01/06/2010. Contributed by Patrick Mahon
pub: Orbit. 362 page small hardback. Price: £12.99 (UK), $13.99 (US), $16.99 (CAN) . ISBN: 978-1-84149-778-5.
check out website: www.orbitbooks.net
Tom Holt is a prolific British author of comedy genre fiction. He has a large back catalogue, most of which is based on mythic or fantasy storylines. In 'Blonde Bombshell', however, Holt applies his trademark wit to Science Fiction instead.
The Ostar are a race of hyper-evolved dogs who keep selectively-bred humans as pets. When the peace of their planet is threatened by the curse of music, beamed across the light years on radio waves from Earth, they decide on a fairly robust response, launching a super-smart bomb to destroy the offending planet. When this bomb mysteriously fails in its mission, disappearing without a trace, they are not discouraged. They simply send a second, improved model to finish the job.
The Mark Two bomb, not wanting to get caught by whatever defence mechanisms the Earth deployed against its predecessor, sends a human-shaped probe called Mark Twain, 'Twain' being a better surname than 'Two', down to the planet to investigate. Its searches lead to Lucy Pavlov, the mysterious blonde bombshell of the title, who happens to run the largest IT company on the planet and whose software is so far ahead of its time, it could almost have been written by aliens. Mark Two/Twain promptly falls in love with her.
We also meet George Stetchkin, a brilliant former scientist who has somehow ended up in a well-paid but soul-destroying job as head of security for a multi-national bank on Earth. Perhaps, understandably, he's an alcoholic. However, when trillions of dollars spontaneously disappear from the bank's top security vaults in full view of the CCTV cameras, it is George who manages, despite a stonking hangover, to work out what's happened to them. He concludes that the money was stolen by aliens. Probably the same aliens who stole his pet dog when he was a child. When he shares his conclusions with the bank's board, they unaccountably display their gratitude by sacking him. Not long afterwards, however, Lucy Pavlov calls him out of the blue and invites him to her office for a meeting. Being unexpectedly unemployed, George accepts. When he gets there, Lucy asks him about, yes, you guessed it, aliens.

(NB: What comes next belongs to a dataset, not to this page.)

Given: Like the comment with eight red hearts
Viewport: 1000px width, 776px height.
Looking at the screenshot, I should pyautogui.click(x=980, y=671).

Meanwhile, Mark Twain wrestles with the conflict between his primary mission, to destroy the Earth, and his new-found love for one particular resident of that planet. He realises that he may be evolving into something new when he starts lying to the main bomb up in orbit. At this point, Lucy, George and Mark unite in their efforts to save the Earth. At the same time, they start to wonder whether it can really be true that Ostar wants to obliterate the Earth simply because we've been playing our music too loudly?
As you may have guessed from the previous paragraphs, 'Blonde Bombshell' has a pretty convoluted plot. It is however handled confidently by Holt, who makes the story flow very naturally. At the same time, he keeps the jokes coming thick and fast. I found myself laughing out loud repeatedly at the set-piece gags that litter the pages.
It's difficult to find any serious faults with this book. There were a few typos in the proof copy I read but I'm sure these will have been corrected in the final version of the text. Otherwise, I can't think of anything that didn't ring true, given the absurdist nature of the storyline.
Overall, this is another highly amusing novel from Tom Holt. If you like genre comedy along the lines of Terry Pratchett and you read Science Fiction, I'm sure you'll enjoy 'Blonde Bombshell'.